Exercise directions: Copy everything from the start of the rows down to the line with "Idlewild - When", substituting "screen capture" for every "screenshot" and leaving all else unchanged. Leave the pictures out of your answer.

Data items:
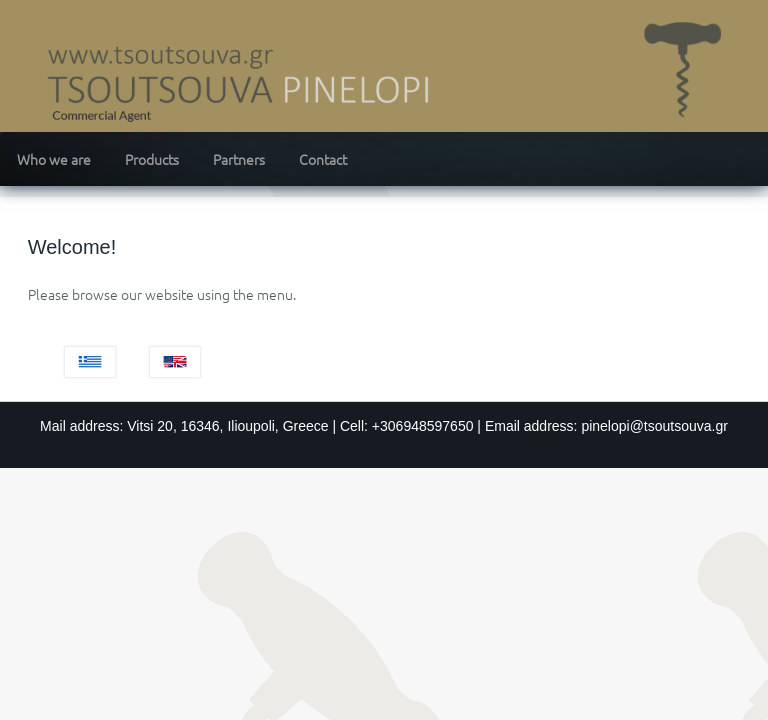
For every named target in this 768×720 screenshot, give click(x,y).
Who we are (54, 159)
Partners (239, 159)
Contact (323, 159)
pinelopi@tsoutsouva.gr (654, 426)
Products (152, 159)
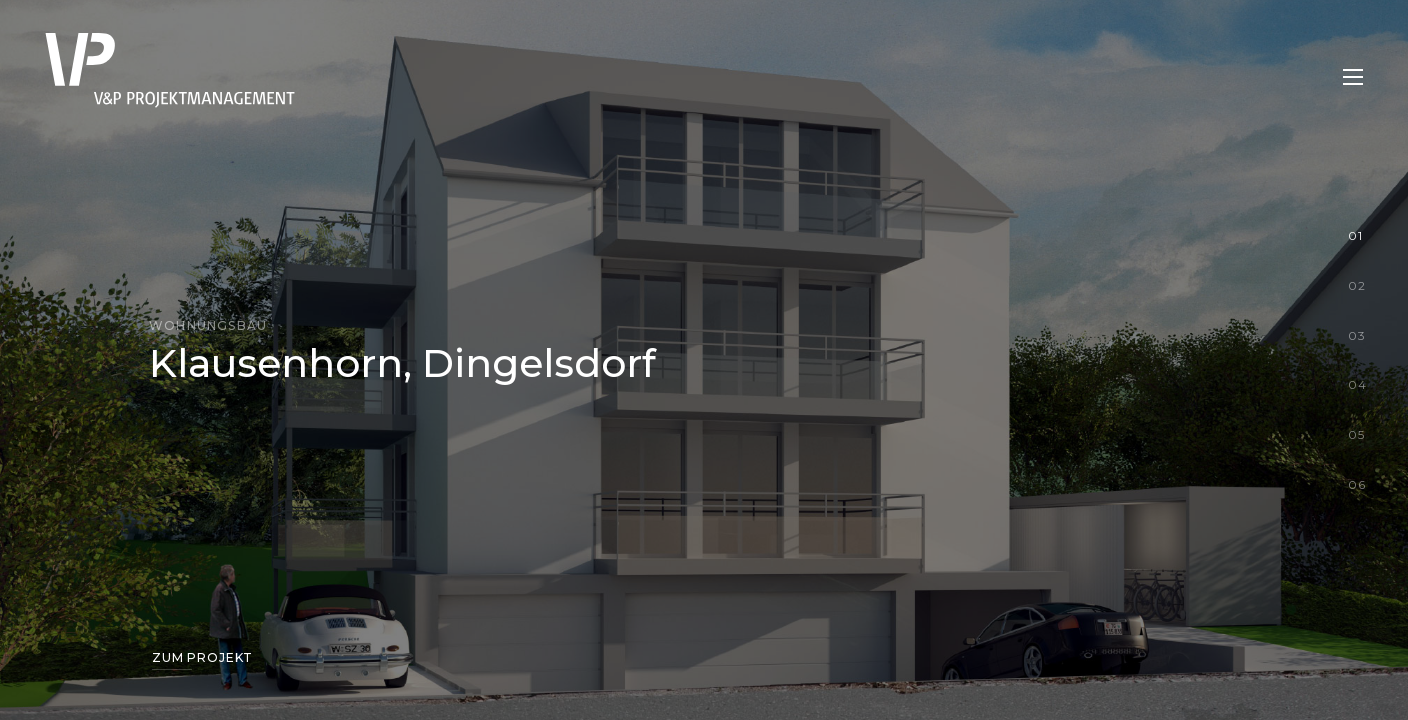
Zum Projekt (202, 657)
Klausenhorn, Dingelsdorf (402, 363)
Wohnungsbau (208, 325)
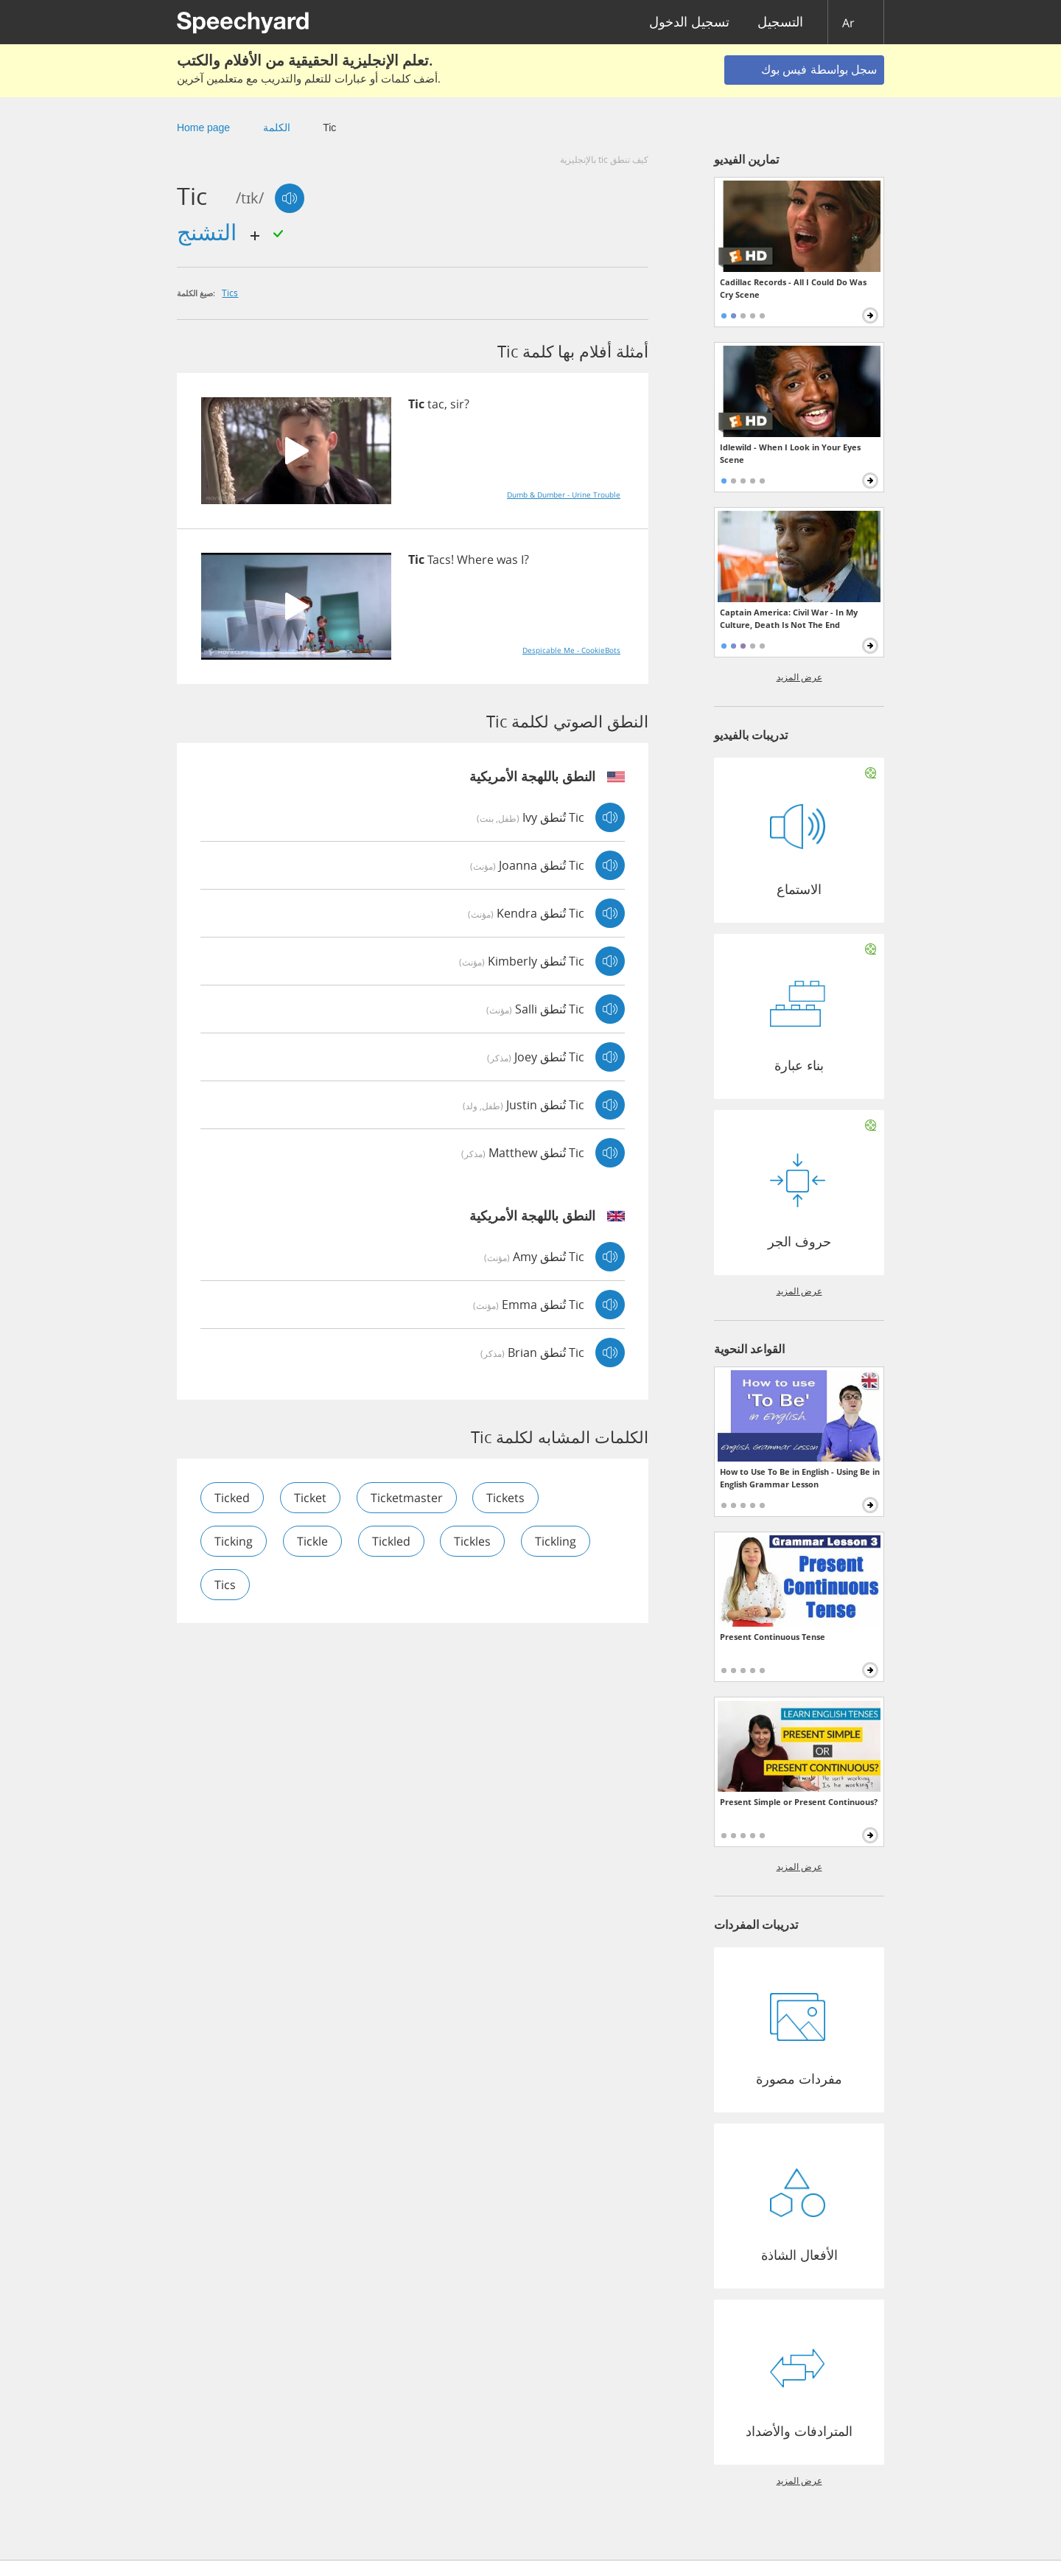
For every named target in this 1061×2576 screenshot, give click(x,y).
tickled (391, 1541)
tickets (506, 1498)
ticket (310, 1498)
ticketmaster (407, 1498)
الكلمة (276, 127)
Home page (203, 127)
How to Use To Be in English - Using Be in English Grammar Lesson (800, 1478)
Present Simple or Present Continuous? (799, 1801)
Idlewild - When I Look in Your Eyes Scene (790, 453)
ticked (232, 1498)
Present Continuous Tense (772, 1636)
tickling (556, 1541)
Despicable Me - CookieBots (571, 650)
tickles (473, 1541)
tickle (312, 1541)
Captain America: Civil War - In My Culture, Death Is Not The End (789, 618)
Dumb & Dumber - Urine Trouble (563, 494)
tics (230, 293)
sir (457, 404)
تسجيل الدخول (689, 22)
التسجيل (780, 22)
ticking (233, 1541)
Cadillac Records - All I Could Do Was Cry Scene (793, 288)
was (507, 559)
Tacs (439, 559)
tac (435, 404)
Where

Final result:
For every named target in this 768×720 screen capture, give click(x,y).
Who we are (54, 159)
Partners (239, 159)
Contact (323, 159)
pinelopi@tsoutsouva.gr (654, 426)
Products (152, 159)
Zum Projekt (202, 657)
Klausenhorn, Dingelsdorf (402, 363)
Wohnungsbau (208, 325)
For every named target in this 1061×2576 screen capture, give click(x,y).
tickled (391, 1541)
tickets (506, 1498)
ticket (310, 1498)
ticketmaster (407, 1498)
الكلمة (276, 127)
Home page (203, 127)
How to Use To Be in English - Using Be in English Grammar Lesson (800, 1478)
Present Simple or Present Continuous? (799, 1801)
Idlewild - When I Look in Your Eyes Scene (790, 453)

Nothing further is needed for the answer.